3 Borderlands – Claptrap

Via: Shacknews

If you’re ten-years-old, Claptrap is a hilarious trip. His little quips, repeated radio calls, and the way he’s shunned by everyone in the world. It’s somewhat pathetic. We almost feel sorry for the robot. But not really, though. It’s not that he’s a major nuisance. Sure, following him anywhere can be tiresome. In all actuality, Claptrap is more of a low-level irritant. He just scratches the surface of your skin until you swat him away.

The primary argument most players have against Claptrap is that he feels forced. They’re right, in some regards. Claptrap seems like a last-minute addition where the writers were simply trying too hard to be relatable. They knew children would see this colorful robot, hear his gimmicky voice, and fall in love with the series.

2 Grand Theft Auto IV – Roman Bellic

Via: Sixth Axis

Roman Bellic, the cousin of protagonist Niko Bellic. Born in Yugoslavia, Roman moved to Liberty City in 1998 to live the “American Dream.” His dream, as it turns out, is to run a gritty taxi service in the city. His lies, of course, paint a unique picture. He entices Niko to pack up everything and come to Liberty City, where Roman is living with two woman, hot tubs, and sports cars. All false.

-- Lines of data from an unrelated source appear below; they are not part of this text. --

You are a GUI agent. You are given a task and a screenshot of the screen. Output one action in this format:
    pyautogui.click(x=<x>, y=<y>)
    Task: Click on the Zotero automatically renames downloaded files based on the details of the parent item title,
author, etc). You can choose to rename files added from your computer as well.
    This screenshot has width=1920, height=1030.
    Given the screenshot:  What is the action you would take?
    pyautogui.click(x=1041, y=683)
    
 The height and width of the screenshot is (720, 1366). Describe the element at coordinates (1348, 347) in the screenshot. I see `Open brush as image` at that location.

Roman is a very self-centered ass. He thinks of money and getting ahead in life, at all costs. He’ll even screw over his own cousin for the chance of a lifetime, so to speak. His gambling habits and brushes with various lowlifes put everyone in danger, including us. But he cares not.

1 Mario – Princess Peach

via screenrant.com

Princess Peach is a stereotype, pure and simple. Ever since the introduction of Mario, Princess Peach has found herself as the damsel in distress. When Bowser comes stomping in, she falls into the victim role and is whisked away. The entire point of the series is to rescue her. Seriously?! We’ve got better things to do, Peach!

She has few unique powers. She has minimal personality if any at all. Princess Peach is a useless character. Sure, without her, the franchise may fall apart. She was the end goal of the game. Today, though, she needs to be fleshed out more. We still want her gone, though. For example, in Mario Kart, she claims she should win simply for being the princess. Not for being good or even trying very hard. That sense of entitlement is devastating.